• [Items from a data source]
—————

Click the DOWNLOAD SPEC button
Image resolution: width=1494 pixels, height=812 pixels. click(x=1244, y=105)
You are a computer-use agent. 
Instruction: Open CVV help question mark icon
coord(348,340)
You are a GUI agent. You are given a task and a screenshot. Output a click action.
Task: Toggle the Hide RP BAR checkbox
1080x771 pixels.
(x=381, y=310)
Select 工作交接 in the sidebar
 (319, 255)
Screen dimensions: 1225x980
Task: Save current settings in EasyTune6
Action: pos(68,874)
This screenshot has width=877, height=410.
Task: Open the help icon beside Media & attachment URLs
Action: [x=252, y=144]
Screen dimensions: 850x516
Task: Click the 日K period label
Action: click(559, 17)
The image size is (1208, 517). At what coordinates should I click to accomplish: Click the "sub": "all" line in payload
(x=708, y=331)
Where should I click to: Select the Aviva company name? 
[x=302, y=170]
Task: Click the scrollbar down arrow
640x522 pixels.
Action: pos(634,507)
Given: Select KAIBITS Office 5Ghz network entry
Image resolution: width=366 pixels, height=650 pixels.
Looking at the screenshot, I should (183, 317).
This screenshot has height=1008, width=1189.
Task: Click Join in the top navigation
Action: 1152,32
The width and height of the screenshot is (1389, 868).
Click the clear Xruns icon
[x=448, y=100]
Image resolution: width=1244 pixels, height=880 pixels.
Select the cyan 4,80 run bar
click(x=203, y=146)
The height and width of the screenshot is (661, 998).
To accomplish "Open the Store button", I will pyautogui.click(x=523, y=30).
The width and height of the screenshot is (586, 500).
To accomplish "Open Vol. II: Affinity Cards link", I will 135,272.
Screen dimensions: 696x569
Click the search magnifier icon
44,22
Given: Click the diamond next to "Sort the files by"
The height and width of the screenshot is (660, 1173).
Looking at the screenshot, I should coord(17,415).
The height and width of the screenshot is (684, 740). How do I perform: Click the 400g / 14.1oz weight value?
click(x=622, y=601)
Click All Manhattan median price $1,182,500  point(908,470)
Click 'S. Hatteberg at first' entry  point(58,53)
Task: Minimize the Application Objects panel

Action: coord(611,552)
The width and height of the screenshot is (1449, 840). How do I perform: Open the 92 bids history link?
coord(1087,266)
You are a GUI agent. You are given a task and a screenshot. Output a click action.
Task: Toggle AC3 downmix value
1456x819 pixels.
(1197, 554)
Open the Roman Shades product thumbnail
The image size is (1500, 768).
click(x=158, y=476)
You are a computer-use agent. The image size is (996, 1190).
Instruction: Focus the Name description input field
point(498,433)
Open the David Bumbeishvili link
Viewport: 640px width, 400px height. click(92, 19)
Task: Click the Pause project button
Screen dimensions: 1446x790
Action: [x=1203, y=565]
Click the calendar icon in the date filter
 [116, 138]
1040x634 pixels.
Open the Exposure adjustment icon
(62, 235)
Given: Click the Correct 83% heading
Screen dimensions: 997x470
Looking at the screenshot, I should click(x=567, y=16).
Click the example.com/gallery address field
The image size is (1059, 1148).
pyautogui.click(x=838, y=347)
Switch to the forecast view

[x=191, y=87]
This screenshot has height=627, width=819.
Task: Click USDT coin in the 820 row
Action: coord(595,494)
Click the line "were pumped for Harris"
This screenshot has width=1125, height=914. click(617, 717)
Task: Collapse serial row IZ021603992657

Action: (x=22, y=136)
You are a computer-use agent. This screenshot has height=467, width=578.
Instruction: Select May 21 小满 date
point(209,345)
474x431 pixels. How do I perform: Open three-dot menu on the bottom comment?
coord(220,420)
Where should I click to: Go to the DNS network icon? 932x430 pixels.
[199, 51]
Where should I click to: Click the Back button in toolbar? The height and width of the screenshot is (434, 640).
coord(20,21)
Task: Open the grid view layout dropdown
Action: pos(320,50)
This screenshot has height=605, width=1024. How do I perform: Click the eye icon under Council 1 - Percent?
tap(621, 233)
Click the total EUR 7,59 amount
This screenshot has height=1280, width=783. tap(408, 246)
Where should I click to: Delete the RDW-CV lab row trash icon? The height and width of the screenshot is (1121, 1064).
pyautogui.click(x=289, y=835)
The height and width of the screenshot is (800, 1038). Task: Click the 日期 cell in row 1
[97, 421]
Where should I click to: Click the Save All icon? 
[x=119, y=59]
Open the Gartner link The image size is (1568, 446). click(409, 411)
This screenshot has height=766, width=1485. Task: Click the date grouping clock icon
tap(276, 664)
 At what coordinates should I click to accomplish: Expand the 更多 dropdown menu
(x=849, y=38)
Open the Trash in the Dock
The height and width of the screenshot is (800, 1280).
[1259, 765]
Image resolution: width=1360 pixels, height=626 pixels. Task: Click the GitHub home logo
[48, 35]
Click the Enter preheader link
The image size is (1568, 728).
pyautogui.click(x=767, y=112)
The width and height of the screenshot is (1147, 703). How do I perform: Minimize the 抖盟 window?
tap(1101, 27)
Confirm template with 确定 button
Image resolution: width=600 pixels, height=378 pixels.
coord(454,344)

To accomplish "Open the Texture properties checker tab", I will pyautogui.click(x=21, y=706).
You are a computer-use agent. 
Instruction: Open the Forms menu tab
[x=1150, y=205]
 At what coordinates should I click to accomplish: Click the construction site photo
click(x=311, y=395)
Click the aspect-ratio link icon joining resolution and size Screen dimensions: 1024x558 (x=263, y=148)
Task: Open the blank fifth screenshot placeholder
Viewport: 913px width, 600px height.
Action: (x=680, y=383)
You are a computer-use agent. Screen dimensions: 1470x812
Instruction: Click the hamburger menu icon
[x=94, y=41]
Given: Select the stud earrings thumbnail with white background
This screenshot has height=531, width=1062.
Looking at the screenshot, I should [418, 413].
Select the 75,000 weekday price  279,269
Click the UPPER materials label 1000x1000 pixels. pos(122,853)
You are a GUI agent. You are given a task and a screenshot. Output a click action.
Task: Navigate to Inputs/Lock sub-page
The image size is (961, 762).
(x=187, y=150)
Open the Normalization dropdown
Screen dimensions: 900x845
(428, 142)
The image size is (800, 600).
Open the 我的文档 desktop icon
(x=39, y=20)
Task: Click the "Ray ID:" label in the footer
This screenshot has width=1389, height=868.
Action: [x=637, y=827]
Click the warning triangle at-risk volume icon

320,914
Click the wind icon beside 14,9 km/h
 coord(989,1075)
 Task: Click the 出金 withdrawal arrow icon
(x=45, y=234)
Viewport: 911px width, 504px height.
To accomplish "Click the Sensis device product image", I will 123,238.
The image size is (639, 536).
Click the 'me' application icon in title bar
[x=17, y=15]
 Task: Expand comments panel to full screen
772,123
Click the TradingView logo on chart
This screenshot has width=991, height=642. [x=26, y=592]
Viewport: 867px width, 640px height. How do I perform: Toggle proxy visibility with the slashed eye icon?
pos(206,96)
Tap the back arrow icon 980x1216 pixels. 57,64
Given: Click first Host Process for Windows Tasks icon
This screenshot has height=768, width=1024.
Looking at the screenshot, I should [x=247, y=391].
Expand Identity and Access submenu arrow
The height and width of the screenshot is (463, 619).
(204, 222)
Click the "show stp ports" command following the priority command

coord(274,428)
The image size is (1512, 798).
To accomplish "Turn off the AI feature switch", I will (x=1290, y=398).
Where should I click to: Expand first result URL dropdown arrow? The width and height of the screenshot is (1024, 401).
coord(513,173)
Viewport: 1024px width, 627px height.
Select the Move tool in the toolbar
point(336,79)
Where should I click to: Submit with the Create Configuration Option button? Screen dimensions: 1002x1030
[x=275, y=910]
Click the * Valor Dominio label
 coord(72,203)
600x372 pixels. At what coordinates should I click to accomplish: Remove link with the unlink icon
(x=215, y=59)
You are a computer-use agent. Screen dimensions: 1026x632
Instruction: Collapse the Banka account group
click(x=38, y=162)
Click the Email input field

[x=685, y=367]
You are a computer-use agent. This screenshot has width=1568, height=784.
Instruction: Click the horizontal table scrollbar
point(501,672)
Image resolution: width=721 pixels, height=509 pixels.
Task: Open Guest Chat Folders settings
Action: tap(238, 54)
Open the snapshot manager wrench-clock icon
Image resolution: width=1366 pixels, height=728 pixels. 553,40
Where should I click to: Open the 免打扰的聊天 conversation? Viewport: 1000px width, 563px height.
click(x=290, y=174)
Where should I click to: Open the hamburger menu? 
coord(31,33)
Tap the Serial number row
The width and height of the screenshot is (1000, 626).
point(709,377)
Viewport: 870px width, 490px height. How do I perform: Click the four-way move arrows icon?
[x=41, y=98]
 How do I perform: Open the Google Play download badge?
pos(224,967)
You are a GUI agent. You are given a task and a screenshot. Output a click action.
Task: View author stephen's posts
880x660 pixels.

—————

• [Requirement] Would you print exactly the lines from the first line of the entries above through the line that has "Click All Manhattan", both included, and stop there?

• [Problem solution]
Click the DOWNLOAD SPEC button
Image resolution: width=1494 pixels, height=812 pixels. click(x=1244, y=105)
You are a computer-use agent. 
Instruction: Open CVV help question mark icon
coord(348,340)
You are a GUI agent. You are given a task and a screenshot. Output a click action.
Task: Toggle the Hide RP BAR checkbox
1080x771 pixels.
(x=381, y=310)
Select 工作交接 in the sidebar
 (319, 255)
Screen dimensions: 1225x980
Task: Save current settings in EasyTune6
Action: pos(68,874)
This screenshot has width=877, height=410.
Task: Open the help icon beside Media & attachment URLs
Action: [x=252, y=144]
Screen dimensions: 850x516
Task: Click the 日K period label
Action: click(559, 17)
The image size is (1208, 517). At what coordinates should I click to accomplish: Click the "sub": "all" line in payload
(x=708, y=331)
Where should I click to: Select the Aviva company name? 
[x=302, y=170]
Task: Click the scrollbar down arrow
640x522 pixels.
Action: pos(634,507)
Given: Select KAIBITS Office 5Ghz network entry
Image resolution: width=366 pixels, height=650 pixels.
Looking at the screenshot, I should (183, 317).
This screenshot has height=1008, width=1189.
Task: Click Join in the top navigation
Action: 1152,32
The width and height of the screenshot is (1389, 868).
Click the clear Xruns icon
[x=448, y=100]
Image resolution: width=1244 pixels, height=880 pixels.
Select the cyan 4,80 run bar
click(x=203, y=146)
The height and width of the screenshot is (661, 998).
To accomplish "Open the Store button", I will pyautogui.click(x=523, y=30).
The width and height of the screenshot is (586, 500).
To accomplish "Open Vol. II: Affinity Cards link", I will 135,272.
Screen dimensions: 696x569
Click the search magnifier icon
44,22
Given: Click the diamond next to "Sort the files by"
The height and width of the screenshot is (660, 1173).
Looking at the screenshot, I should coord(17,415).
The height and width of the screenshot is (684, 740). How do I perform: Click the 400g / 14.1oz weight value?
click(x=622, y=601)
Click All Manhattan median price $1,182,500  point(908,470)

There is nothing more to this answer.